Outside the building an old, red double decker bus, the Spaghetti Club, stood by the water, providing an all day gathering point for artists and audiences to gossip and critique, while the café was packed and the reading room in constant use. A short walk away, the L-Shed provided more gallery space. Across town, the University of Bristol’s Wickham Theatre and The Cube hosted a variety of performances.

Interaction

Large numbers of the public streamed into the This Secret Location at Arnolfini and the L-Shed, a free exhibition of works exploring the interplay of the real and the virtual. Here they saw their heartbeats and breathing writ large in George Khut’s Cardiomorphologies (Australia); they stretched out between layers of light and sound in Alex Bradley and Charles Poulet’s Whiteplane_2 (UK); activated the flight of clouds of white cockatoos to their night-time Central Australian roost In Lynette Wallworth’s intensely evocative Still:Waiting 2 (Australia); or went it alone into the light and utter dark in Ryoji Ikeda’s Spectra II (Japan). Installations were also busy: multiple screen videos by John Gillies (Divide, Australia) and Monika Tichacek (The Shadowers, Australia) and Deborah Pollard’s Shapes of Sleep (Australia) exhibiting the behaviour of very real sleeping bodies.
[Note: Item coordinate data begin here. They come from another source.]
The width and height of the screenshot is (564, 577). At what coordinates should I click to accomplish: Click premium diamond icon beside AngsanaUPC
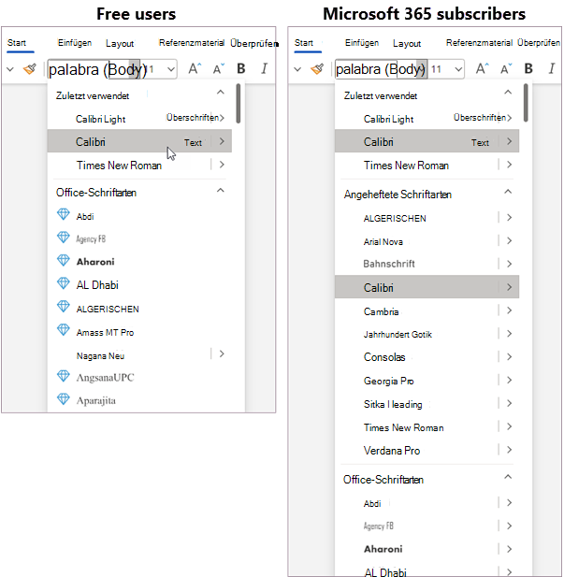click(64, 376)
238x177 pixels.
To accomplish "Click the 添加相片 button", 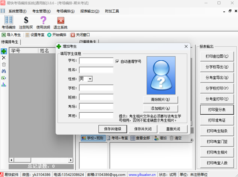I will click(160, 108).
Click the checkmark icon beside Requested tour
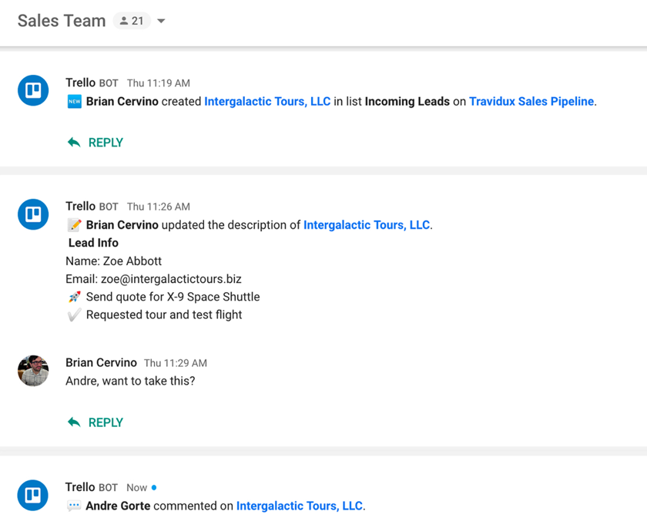 (x=74, y=315)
In contemporary art, the audience, either alone or in small groups is increasingly becoming an active participant in works of art, triggering events, slipping into immersive sensory experiences, meeting artists one-to-one in structured engagements, or simply following sets of instructions. In Inbetween Time this could range from sharing an elegant lecture-cum-meal of oysters and champagne (later followed by a brief solo visit to see the formerly tuxedoed host, Paul Hurley (Swallow, UK), transformed into a kind of oyster by swathing himself in bacon—an immaculately crafted but slender “angel on horseback” joke); joining in a conversation which is destined not to work (Carolyn Wright, Conversations with Friends, UK); a real kiss which is set in dental plaster (Charley Murphy, Kiss-in-Between, UK); sitting in on a bloody wound fabrication workshop (Uninvited Guests, Aftermath, UK); wandering the streets in headphones alert to the special sounds of Bristol (Duncan Speakman, Sounds from Above the Ground, UK); or finding yourself in a small room with a group of performers who are exploring telephone behaviour for 6 hours (Special Guests, This Much I Know, Part 2, UK).

Performance possibilities

If the public queued for and happily took to This Secret Location and other installations, another audience, often comprising students (in numbers that made us Australians envious) and performance fanciers, packed into the festival’s performance spaces.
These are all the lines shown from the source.